Conservation Update: Act to Restore the Gulf Clears Hurdle
_by Bob Marshall _ Just in from the Audubon Society: The U.S. Senate today voted to include sweeping measures supporting...
_by Bob Marshall
Just in from the Audubon Society:
The U.S. Senate today voted to include sweeping measures supporting Gulf restoration and land preservation in an amendment to the Transportation Bill.
The Senate is scheduled to take action on full Transportation bill which includes the RESTORE the Gulf Coast States Act , a bipartisan, regional effort to restore and protect the gulf coast in the aftermath of the Deepwater Horizon oil spill of 2010.
“This is a moment for hope and healing. It’s the most important conservation victory in a decade,” said Audubon President & CEO David Yarnold. “And it’s only fair that most of the money will come from BP’s penalties. In this country, if you break it, you buy it and BP owes this to the Gulf Coast. And the new dollars for buying precious lands will help us live up to our responsibility to take care of America’s national heritage for generations to come.”
The RESTORE the Gulf Coast Act would:
– Specifically direct 80 percent of Clean Water Act civil penalties resulting from the oil spill to restoration of the Gulf Coast environment and local economies. This could mean as much as $10-20 billion.
– Distribute resources fairly and equitably to the affected Gulf Coast states, allowing them to launch immediate recovery efforts.
– Ensure that the funds are spent responsibly and for their intended purposes.
– Establish the Gulf Coast Ecosystem Restoration Council which will develop and fund a comprehensive plan for the ecological recovery and resiliency of the Gulf Coast.
– Provide $1.4 billion over the next two years for the Land and Water Conservation Fund for buying precious lands across America.
The Senate is scheduled to take up the Transportation Bill with the RESTORE Act amendment on Tuesday, March 13.
It’s Win Some, Lose Some for Waterfowl
Last week waterfowl conservationists got really big good news when the Obama Administration announced it found a way to add about 1 million acres to habitat conservation acres, and was reshuffling 70 percent (almost $30 million) of the Migratory Bird Conservation Fund (MBCF) so it goes to work on the prairie pothole region.
But bad news wasn’t far behind when Lower Colorado River Authority (LCRA) decided to deny water for agricultural uses in Colorado, Wharton and Matagorda counties this spring, following a record drought.
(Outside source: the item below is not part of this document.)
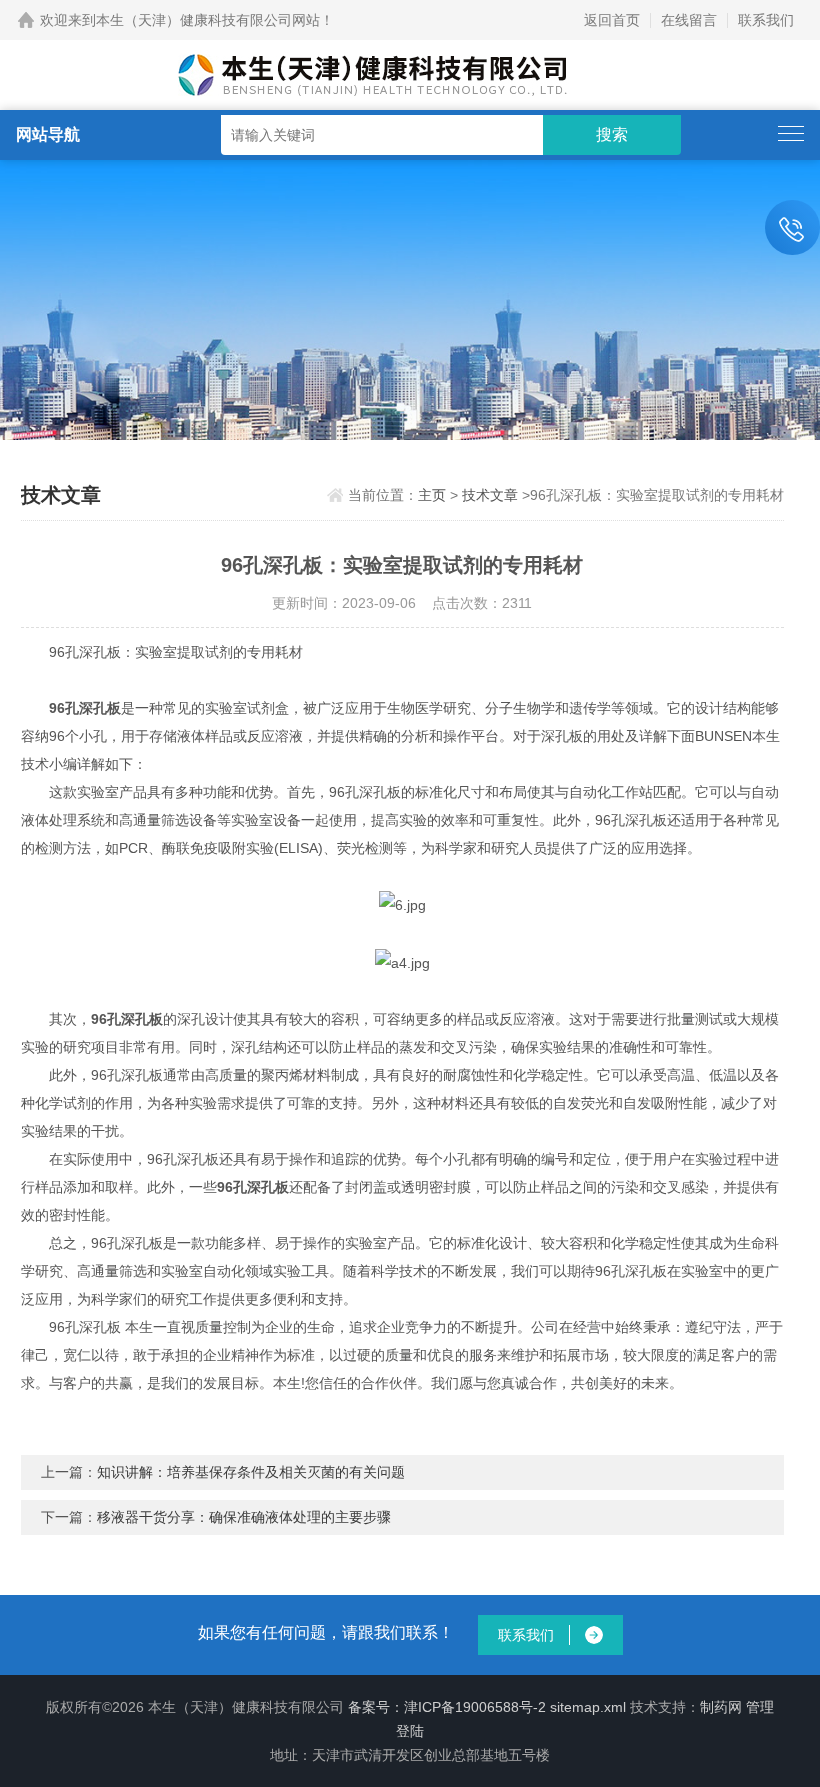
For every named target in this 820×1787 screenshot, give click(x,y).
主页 (432, 495)
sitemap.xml (588, 1707)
That left Ducks Unlimited “gravely concerned.”
“LCRA provides water for about 60,000 acres of rice, approximately one-third of the entire Texas rice acreage,” said Todd Merendino, Ducks Unlimited manager of conservation programs. “The loss of that rice acreage will be a substantial economic blow to the many farmers, communities and service industries related to rice agriculture; it will double current waterfowl habitat shortfalls along the Gulf Coast and it will likely reduce hunting opportunities this fall.”
DU is looking for ways to prevent the inevitable impact on its conservation programs in that region.
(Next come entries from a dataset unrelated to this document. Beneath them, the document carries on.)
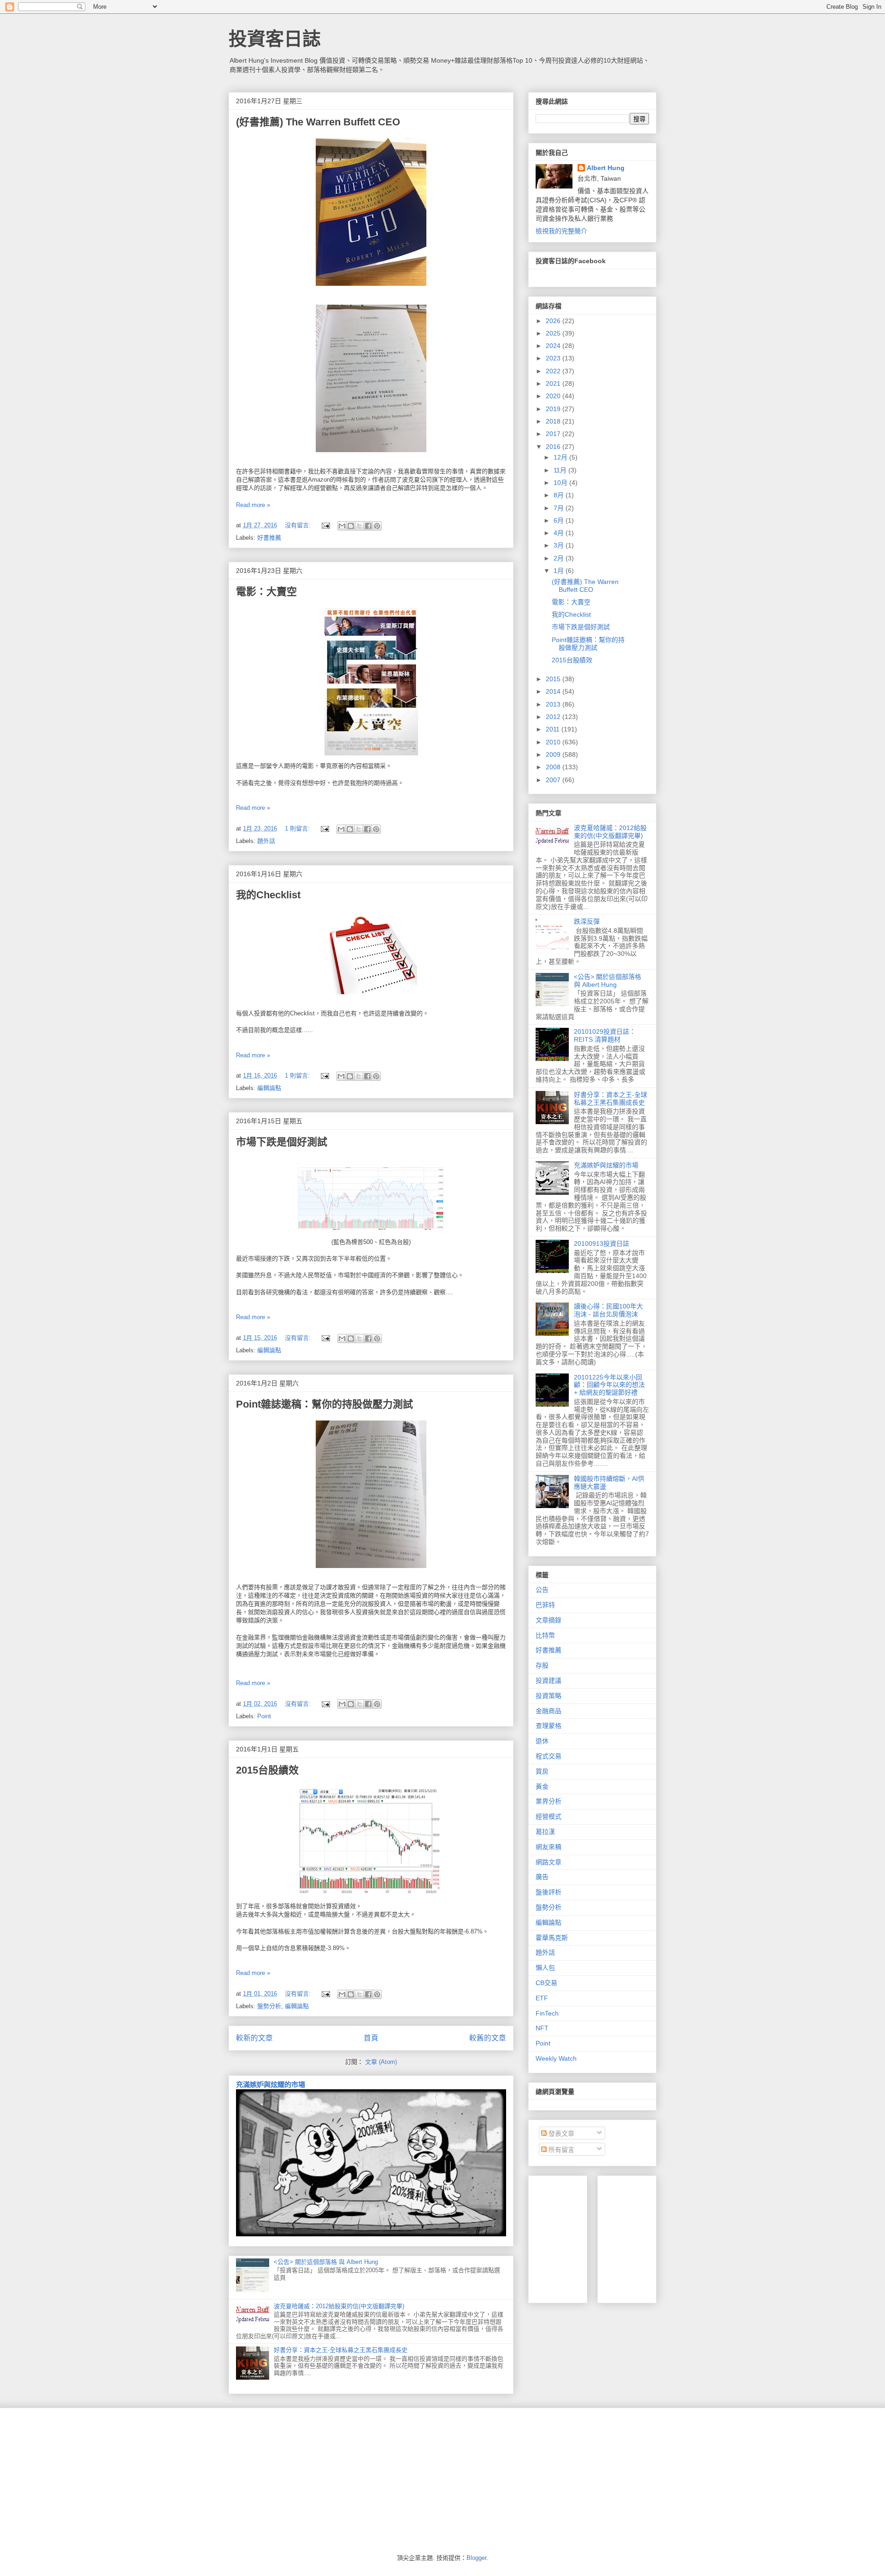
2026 (554, 320)
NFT (542, 2028)
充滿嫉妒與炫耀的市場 (270, 2084)
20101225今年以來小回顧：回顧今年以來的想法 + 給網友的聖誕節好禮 (609, 1385)
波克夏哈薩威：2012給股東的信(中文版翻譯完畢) (339, 2306)
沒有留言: (299, 525)
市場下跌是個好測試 (281, 1142)
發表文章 (560, 2133)
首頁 (371, 2038)
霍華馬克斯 (552, 1937)
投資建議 (548, 1680)
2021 (554, 383)
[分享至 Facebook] (368, 526)
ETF (542, 1998)
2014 (554, 691)
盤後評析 (548, 1892)
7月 (560, 508)
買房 (542, 1771)
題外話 (266, 840)
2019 (554, 409)
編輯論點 (269, 1088)
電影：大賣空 (266, 591)
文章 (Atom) (381, 2061)
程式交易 (548, 1756)
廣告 (542, 1876)
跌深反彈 (587, 921)
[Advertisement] (674, 2236)
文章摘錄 (548, 1620)
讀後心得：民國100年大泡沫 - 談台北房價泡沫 (608, 1310)
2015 (554, 679)
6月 (560, 520)
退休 (542, 1741)
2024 (554, 345)
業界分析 (548, 1801)
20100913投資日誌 (601, 1243)
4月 (560, 532)
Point (264, 1716)
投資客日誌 (275, 39)
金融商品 (548, 1711)
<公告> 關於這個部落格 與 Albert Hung (326, 2261)
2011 (553, 729)
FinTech (547, 2013)
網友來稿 (548, 1847)
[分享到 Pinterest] (377, 526)
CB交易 (546, 1983)
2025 (554, 333)
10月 (561, 482)
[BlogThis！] (350, 526)
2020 (554, 396)
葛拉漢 (545, 1831)
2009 (554, 754)
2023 (554, 358)
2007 (554, 780)
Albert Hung (606, 167)
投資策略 (548, 1695)
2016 (554, 446)
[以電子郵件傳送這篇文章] (342, 526)
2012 (554, 716)
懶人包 (545, 1967)
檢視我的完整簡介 (561, 231)
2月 (560, 558)
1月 (560, 570)
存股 (542, 1665)
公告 (542, 1589)
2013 (554, 704)
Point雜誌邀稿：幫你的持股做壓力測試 (324, 1404)
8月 (560, 495)
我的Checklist (268, 895)
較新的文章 (254, 2038)
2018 (554, 421)
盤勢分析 (269, 2006)
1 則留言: (298, 828)
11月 (561, 470)
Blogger (476, 2557)
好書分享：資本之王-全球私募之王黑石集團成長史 (340, 2349)
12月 (561, 457)
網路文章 (548, 1862)
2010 (554, 742)
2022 (554, 371)
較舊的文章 (487, 2038)
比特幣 (545, 1635)
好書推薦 (269, 537)
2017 (554, 433)
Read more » (253, 504)
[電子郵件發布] (325, 525)
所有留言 (560, 2149)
Anglers Try to Reverse “Day of Infamy” for Yellowstone Cuts
July 30, 1994 is a day that shall live in infamy for any angler who values one of the nation’s keystone fisheries; Yellowstone cutthroats.
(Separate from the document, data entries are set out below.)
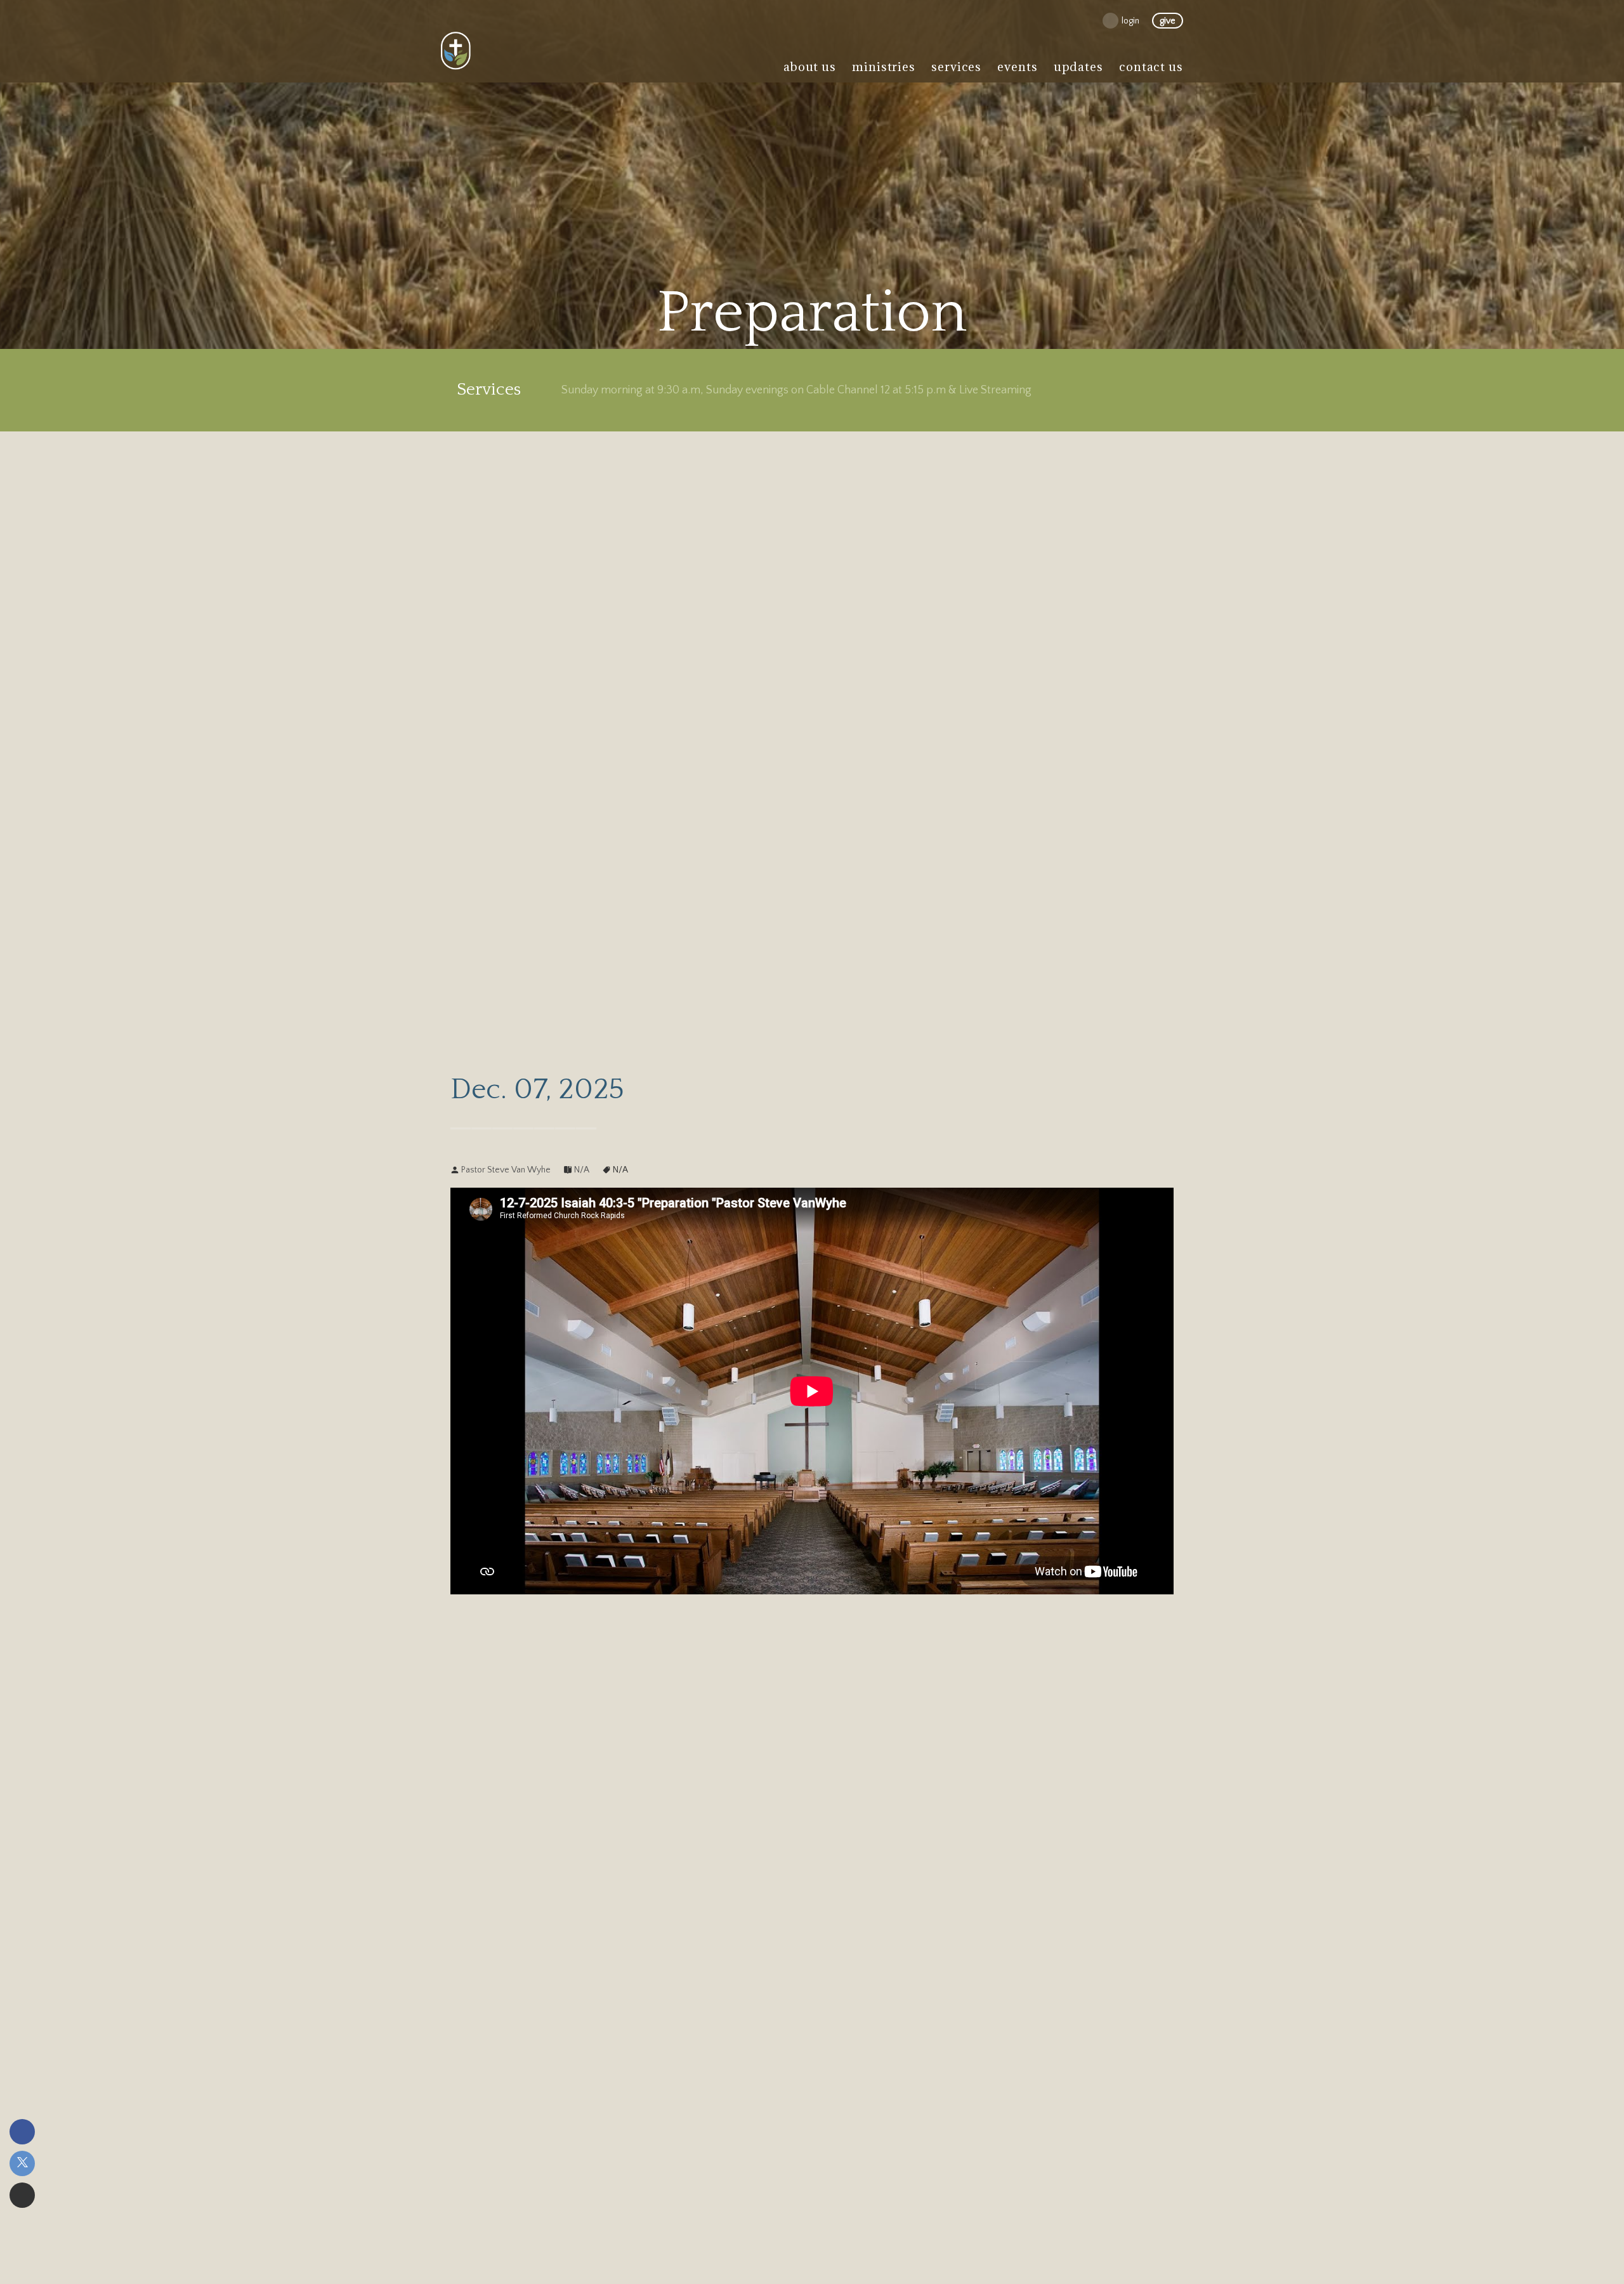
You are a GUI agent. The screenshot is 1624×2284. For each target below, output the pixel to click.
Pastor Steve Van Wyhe (506, 1170)
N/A (581, 1170)
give (1167, 21)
“That’s the date the first lake trout was turned into Yellowstone Park Rangers,” said Cody, MT., angler David Sweet, a past president and current treasurer of Wyoming Trout Unlimited, and a conservationist dedicated to reversing the steady decline that has gripped that precious resource in recent years. “The lake trout are simply eating the Yellowstone Cutthroat into a severe decline.”
Not a native species, Lake trout apparently were introduced into the lake. Exactly how and when they arrived there is not known. The laker is a predatory species, “and it likes fish flesh,” Sweet said.
Sweet spoke to anglers mounting a drive to save this cherished fishery recently.